─── TEXTO DE ORIGEM

Como somos seres complexos e formamos nossa identidade compondo-a de mil pedacinhos, encaixando todos eles num gigante quebra-cabeças, fica claro que estereótipos rasos, ligados apenas a profissão que se tem, por exemplo, acabam não fazendo muito sentido. Por isso, é possível que não tenhamos nenhuma afinidade com alguém da mesma profissão e tenhamos várias afinidades com alguém de uma área completamente diferente da nossa. Assim como é possível que se tenha um amigo com quem você tem ao mesmo tempo muitas coisas em comum e também muitas diferenças. Ah, bichinho complexo demais esse ser humano viu!

Recentemente, numa roda de conversas com amizades improváveis, eu ouvi o seguinte:

– Homens são mais fortes que mulheres.

Vocês imaginem a efervescência que se iniciou dentro de mim, que estudo o movimento feminista no Mestrado, que acredito na igualdade entre os sexos, e que luto contra qualquer forma de opressão. Mas antes de me enraivecer, quis entender melhor de onde vinha aquela afirmação. Deste modo, me explicaram que, em alguns tipos de trabalho, a força física é algo fundamental para que se tenha uma boa atuação. Carteiros, coletores de lixo, policiais, operários, pedreiros; seriam alguns exemplos.

Bom, um primeiro ponto ficou claro, pelo menos. Estavam falando de força física e não de intelectualidade. E estavam falando especificamente de alguns tipos de trabalho.

Antes de contra-argumentar especificamente essa fala, gostaria de trazer aqui um panorama histórico dessa questão da força masculina versus a feminina.

Em 1851, essa era uma discussão importante na sociedade norte-americana. Cento e setenta anos atrás minha gente, é tempo para caramba! E eu tão inocente achando que minha conversa, e subsequente reflexão sobre o assunto, era algo novo.

Uma grande mulher chamada Sojouner Truth, uma mulher negra que tinha que insistir muito para se fazer ouvida, participou de uma convenção de mulheres em Akron, Ohio, nesse ano de 1851, em que o direito das mulheres ao voto estava sendo exigido pelo grupo atuante da época. Estamos falando dos primórdios do movimento feminista.

──────
─── DADOS REGISTRADOS

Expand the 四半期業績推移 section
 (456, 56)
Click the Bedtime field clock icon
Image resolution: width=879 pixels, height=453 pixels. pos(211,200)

──────

◆ **O QUE PRODUZIR**
Edite o trecho do texto de origem que vai de "Bom, um primeiro" até "versus a feminina." e transcreva-o com "panorama histórico" substituído por "resumo histórico". Os dados vêm de outra fonte, independente do texto de origem.

◆ **RESPOSTA AO PROBLEMA**
Bom, um primeiro ponto ficou claro, pelo menos. Estavam falando de força física e não de intelectualidade. E estavam falando especificamente de alguns tipos de trabalho.

Antes de contra-argumentar especificamente essa fala, gostaria de trazer aqui um resumo histórico dessa questão da força masculina versus a feminina.